Mike Zimmer said he wanted to see Dalvin Cook get tackled a couple of times on Saturday. Zimmer's still waiting.
Cook, the Vikings' star running back, took two handoffs on Saturday in the Vikings' preseason game against Arizona at U.S. Bank Stadium. He was tackled once.
After a 3-yard run up the middle on his first carry of the year, Cook took a handoff to the left on the next play. What did he see? "Touchdown," he said.
Cook spied window-filtered daylight to his right, veered through a hole, sped away from the pack and scored. Then he handed the ball to center Garrett Bradbury, who looked at it as if it were kale before handing it to tackle Rashod Hill, who spiked it as if it were kale.

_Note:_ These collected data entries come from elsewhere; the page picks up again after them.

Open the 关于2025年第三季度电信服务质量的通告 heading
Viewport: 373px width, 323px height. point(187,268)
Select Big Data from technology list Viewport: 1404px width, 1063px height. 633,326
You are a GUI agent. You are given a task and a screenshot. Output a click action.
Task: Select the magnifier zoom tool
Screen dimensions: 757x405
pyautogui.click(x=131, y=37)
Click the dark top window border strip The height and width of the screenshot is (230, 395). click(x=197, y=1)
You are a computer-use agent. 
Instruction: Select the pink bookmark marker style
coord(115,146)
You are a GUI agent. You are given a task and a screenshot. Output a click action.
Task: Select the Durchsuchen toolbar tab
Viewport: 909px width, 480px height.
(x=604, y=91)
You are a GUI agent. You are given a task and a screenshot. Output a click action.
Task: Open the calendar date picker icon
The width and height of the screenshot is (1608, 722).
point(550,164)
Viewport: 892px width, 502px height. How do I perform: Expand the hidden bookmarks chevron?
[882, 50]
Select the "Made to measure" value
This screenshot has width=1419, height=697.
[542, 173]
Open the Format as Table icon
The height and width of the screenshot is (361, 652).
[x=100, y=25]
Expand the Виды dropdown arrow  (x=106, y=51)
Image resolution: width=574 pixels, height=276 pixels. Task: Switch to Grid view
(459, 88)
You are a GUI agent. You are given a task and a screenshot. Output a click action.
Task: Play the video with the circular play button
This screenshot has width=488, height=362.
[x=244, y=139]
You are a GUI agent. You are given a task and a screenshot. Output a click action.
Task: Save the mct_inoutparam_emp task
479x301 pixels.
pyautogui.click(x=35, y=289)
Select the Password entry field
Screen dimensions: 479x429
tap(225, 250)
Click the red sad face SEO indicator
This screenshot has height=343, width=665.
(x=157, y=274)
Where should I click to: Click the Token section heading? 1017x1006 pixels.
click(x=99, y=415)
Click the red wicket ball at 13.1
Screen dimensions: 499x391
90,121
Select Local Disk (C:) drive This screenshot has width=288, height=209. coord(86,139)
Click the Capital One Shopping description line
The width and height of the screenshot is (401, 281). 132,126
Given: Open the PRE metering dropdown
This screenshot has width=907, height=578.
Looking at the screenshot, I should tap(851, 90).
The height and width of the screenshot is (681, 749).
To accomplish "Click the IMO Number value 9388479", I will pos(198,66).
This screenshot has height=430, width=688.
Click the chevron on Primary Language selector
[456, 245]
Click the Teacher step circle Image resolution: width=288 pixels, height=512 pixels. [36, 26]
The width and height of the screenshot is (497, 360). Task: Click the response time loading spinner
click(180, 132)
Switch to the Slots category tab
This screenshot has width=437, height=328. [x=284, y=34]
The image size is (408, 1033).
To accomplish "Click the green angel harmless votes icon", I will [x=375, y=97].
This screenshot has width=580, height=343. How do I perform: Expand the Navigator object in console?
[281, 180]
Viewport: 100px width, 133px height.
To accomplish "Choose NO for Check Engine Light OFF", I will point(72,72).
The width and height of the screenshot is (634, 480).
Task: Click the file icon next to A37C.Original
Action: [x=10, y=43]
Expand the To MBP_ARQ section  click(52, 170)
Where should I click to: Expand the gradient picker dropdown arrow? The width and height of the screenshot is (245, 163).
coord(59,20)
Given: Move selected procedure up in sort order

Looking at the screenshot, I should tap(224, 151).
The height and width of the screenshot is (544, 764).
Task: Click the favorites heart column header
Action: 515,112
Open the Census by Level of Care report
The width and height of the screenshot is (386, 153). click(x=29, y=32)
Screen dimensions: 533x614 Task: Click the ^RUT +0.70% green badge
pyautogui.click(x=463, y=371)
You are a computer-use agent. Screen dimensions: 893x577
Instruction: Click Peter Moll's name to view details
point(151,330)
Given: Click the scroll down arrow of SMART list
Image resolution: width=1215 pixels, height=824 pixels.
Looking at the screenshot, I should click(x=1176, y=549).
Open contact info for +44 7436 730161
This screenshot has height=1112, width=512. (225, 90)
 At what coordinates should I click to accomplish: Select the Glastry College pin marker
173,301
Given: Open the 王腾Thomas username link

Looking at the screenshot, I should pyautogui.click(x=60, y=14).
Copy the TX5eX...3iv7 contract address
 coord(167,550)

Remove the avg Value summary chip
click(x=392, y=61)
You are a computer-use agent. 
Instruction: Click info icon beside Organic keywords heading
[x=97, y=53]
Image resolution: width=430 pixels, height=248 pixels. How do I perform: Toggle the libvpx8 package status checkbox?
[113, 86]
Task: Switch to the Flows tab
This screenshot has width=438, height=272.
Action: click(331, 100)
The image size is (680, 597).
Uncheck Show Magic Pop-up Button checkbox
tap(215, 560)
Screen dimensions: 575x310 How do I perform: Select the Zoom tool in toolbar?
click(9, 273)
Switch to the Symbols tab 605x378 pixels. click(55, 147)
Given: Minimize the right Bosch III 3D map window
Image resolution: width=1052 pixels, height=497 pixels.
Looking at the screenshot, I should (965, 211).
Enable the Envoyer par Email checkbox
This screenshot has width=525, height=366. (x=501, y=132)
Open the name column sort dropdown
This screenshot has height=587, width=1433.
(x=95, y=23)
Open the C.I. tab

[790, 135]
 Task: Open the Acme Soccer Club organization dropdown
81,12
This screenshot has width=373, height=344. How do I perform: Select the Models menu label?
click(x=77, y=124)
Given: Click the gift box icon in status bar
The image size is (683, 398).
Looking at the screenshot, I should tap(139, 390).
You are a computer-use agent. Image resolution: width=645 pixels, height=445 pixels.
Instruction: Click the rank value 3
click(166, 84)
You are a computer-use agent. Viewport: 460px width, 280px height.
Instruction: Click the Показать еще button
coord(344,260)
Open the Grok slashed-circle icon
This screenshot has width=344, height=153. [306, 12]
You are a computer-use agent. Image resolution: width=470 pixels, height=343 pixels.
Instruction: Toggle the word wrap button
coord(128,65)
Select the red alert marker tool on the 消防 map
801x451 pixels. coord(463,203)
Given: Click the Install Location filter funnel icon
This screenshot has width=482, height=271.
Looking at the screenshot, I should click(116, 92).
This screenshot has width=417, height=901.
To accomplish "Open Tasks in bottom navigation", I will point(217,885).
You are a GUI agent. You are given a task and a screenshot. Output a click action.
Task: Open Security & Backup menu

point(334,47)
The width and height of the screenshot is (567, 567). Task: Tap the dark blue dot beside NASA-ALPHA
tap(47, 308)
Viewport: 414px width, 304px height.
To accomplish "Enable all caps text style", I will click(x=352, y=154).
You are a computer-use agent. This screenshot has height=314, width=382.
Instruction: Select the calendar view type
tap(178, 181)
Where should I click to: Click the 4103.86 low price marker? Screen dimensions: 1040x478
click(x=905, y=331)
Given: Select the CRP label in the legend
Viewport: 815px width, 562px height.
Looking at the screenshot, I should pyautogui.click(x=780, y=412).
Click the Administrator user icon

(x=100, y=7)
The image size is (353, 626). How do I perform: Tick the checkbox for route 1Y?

That one play, an 85-yard touchdown run in the Vikings' 20-9 victory, coalesced all that can be good about the NFL — a superior athlete making a spectacular play imbued with teamwork and even humor.
"The guys are giving me a lot of mess for that spike," Hill said. "The O-line, guys I used to play with — guys from the Houston Texans calling me, telling me, 'That was …"
Hill finished the sentence, then said, "Sorry about the language. But what was crazy about it was me and Dalvin were talking about that right before we went on the field. He said, 'Give me a little inch, and I'll be good to go.' "
This is why the Vikings' offense could be fascinating this season. A year after giving quarterback Kirk Cousins what at the time was the largest guaranteed contract in NFL history, the Vikings hope to lessen Cousins' burden by better using Cook.